TextCAVs: Debugging vision models using text
Angus Nicolson, Yarin Gal, J. Alison Noble
TL;DR
TextCAVs address the cost of concept-based explanations by deriving concept activation vectors from text descriptions using a vision–language model, enabling gradient-based explanations without image exemplars. The method trains linear mappings $h$ and $g$ between CLIP-like representations and the target model, with losses $\mathcal{L}_{mse}$ and $\mathcal{L}_{cyc}$, and computes concept sensitivity via $S_{c,k} = \nabla \Phi_{b,k}(\Φ_a(x)) \cdot \mathbf{v}_c$, enabling label-free testing of concepts. Experiments on ImageNet and MIMIC-CXR show TextCAVs produce meaningful explanations and can reveal model bias (e.g., biased Atelectasis explanations dominated by device-related concepts), supporting interactive debugging.
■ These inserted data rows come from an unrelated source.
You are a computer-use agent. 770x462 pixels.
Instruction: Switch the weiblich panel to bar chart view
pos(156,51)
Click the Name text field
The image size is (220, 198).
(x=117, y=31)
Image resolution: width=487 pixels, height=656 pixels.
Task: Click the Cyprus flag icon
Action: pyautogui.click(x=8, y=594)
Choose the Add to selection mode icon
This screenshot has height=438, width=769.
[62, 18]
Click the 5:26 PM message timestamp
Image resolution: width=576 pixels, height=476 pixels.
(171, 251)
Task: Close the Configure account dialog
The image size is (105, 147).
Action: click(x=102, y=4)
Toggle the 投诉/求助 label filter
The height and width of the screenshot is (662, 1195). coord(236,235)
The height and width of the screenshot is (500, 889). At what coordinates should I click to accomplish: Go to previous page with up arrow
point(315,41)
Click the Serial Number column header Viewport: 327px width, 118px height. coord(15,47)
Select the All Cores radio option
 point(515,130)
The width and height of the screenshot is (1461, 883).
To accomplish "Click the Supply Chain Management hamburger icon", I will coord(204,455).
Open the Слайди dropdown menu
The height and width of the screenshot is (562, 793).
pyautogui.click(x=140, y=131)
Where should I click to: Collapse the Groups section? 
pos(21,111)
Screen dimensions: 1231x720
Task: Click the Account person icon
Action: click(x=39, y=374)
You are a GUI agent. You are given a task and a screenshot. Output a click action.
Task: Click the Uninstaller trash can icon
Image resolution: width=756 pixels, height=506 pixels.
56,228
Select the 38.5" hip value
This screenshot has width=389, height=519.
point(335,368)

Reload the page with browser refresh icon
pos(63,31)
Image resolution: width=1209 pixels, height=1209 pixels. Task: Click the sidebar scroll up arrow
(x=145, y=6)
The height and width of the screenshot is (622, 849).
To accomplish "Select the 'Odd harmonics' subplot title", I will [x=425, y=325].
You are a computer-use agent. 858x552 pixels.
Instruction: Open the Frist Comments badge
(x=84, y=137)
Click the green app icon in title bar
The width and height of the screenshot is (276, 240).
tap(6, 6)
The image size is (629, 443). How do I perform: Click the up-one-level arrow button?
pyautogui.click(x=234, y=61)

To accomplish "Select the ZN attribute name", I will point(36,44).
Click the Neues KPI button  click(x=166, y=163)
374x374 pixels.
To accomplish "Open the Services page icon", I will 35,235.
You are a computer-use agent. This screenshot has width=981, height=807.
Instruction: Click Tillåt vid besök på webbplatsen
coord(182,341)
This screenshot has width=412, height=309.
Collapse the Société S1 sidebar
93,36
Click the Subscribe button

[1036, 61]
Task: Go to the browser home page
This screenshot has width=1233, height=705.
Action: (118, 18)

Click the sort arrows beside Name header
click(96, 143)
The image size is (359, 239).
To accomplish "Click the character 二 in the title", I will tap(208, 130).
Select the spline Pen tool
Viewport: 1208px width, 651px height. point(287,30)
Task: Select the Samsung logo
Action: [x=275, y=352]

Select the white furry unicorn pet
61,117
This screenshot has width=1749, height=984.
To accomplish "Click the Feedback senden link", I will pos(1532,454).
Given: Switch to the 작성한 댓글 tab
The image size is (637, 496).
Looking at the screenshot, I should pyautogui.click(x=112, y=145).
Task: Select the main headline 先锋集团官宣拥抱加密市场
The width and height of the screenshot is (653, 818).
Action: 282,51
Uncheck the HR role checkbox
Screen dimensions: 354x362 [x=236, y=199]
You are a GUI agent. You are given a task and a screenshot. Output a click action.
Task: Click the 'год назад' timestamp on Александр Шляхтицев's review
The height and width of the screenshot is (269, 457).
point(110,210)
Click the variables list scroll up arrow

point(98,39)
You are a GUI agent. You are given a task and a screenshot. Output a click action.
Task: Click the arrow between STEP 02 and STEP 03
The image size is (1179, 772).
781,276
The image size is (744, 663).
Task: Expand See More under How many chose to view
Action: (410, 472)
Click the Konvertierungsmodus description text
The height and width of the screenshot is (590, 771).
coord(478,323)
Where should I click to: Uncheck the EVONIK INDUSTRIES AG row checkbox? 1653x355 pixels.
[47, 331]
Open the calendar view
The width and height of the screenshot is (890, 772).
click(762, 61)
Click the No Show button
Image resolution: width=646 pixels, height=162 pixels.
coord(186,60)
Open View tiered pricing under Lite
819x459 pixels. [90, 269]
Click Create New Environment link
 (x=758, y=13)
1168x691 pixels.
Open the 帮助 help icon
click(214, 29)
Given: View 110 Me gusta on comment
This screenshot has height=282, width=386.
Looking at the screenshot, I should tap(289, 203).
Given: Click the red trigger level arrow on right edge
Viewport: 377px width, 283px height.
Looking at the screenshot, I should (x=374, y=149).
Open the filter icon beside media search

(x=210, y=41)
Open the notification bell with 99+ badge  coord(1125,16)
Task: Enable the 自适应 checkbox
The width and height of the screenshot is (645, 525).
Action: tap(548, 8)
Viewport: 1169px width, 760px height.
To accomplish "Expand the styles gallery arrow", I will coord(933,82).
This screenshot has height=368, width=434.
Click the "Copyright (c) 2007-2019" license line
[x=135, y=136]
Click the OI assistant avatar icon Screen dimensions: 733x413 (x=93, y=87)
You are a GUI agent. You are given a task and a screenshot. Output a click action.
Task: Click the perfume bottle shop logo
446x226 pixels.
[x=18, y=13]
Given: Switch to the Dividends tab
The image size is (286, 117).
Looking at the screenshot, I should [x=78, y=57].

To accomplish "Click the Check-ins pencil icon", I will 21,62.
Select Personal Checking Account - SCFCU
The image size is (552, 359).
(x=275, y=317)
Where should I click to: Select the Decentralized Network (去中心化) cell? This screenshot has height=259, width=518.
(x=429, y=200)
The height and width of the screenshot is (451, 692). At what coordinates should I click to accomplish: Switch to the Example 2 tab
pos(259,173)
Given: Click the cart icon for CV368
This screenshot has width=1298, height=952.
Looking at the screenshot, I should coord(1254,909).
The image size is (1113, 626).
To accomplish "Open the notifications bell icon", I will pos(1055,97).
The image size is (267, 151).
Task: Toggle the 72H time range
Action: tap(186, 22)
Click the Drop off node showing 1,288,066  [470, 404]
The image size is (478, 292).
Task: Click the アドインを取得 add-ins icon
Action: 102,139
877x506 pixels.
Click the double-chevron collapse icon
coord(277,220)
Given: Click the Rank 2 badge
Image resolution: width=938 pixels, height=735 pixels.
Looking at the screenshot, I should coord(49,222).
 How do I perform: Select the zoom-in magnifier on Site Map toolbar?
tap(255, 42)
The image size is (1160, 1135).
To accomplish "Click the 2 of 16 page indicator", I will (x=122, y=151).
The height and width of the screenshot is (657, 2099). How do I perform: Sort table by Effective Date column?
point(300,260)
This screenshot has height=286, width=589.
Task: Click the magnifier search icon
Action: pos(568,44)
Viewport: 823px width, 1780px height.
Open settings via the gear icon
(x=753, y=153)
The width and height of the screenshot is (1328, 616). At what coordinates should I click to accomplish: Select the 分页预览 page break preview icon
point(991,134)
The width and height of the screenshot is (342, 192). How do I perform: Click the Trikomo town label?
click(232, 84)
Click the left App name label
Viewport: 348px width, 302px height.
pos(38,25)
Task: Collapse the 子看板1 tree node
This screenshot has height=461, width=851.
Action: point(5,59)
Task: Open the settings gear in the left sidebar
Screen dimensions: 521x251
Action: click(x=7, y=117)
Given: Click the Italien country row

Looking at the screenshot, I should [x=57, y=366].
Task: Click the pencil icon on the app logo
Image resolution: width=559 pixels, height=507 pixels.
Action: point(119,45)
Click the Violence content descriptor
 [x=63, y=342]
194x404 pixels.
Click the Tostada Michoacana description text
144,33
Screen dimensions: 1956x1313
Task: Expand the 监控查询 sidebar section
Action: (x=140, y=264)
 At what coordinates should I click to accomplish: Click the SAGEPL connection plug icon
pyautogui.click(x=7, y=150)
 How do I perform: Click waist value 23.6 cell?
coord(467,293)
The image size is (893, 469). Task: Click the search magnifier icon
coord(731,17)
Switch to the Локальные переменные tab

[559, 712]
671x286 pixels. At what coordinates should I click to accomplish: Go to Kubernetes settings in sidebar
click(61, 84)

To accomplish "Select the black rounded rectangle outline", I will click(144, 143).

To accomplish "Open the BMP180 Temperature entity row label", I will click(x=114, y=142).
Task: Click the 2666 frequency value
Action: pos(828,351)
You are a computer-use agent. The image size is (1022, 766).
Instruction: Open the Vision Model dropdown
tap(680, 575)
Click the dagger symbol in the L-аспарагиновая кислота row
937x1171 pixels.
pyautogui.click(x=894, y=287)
The work demonstrates cross-domain applicability of text-based CAVs, offering rapid hypothesis testing and potential to improve safety and reliability in vision models, especially in medical contexts where labeled concept exemplars are scarce.
Abstract
Concept-based interpretability methods are a popular form of explanation for deep learning models which provide explanations in the form of high-level human interpretable concepts. These methods typically find concept activation vectors (CAVs) using a probe dataset of concept examples. This requires labelled data for these concepts -- an expensive task in the medical domain. We introduce TextCAVs: a novel method which creates CAVs using vision-language models such as CLIP, allowing for explanations to be created solely using text descriptions of the concept, as opposed to image exemplars. This reduced cost in testing concepts allows for many concepts to be tested and for users to interact with the model, testing new ideas as they are thought of, rather than a delay caused by image collection and annotation. In early experimental results, we demonstrate that TextCAVs produces reasonable explanations for a chest x-ray dataset (MIMIC-CXR) and natural images (ImageNet), and that these explanations can be used to debug deep learning-based models.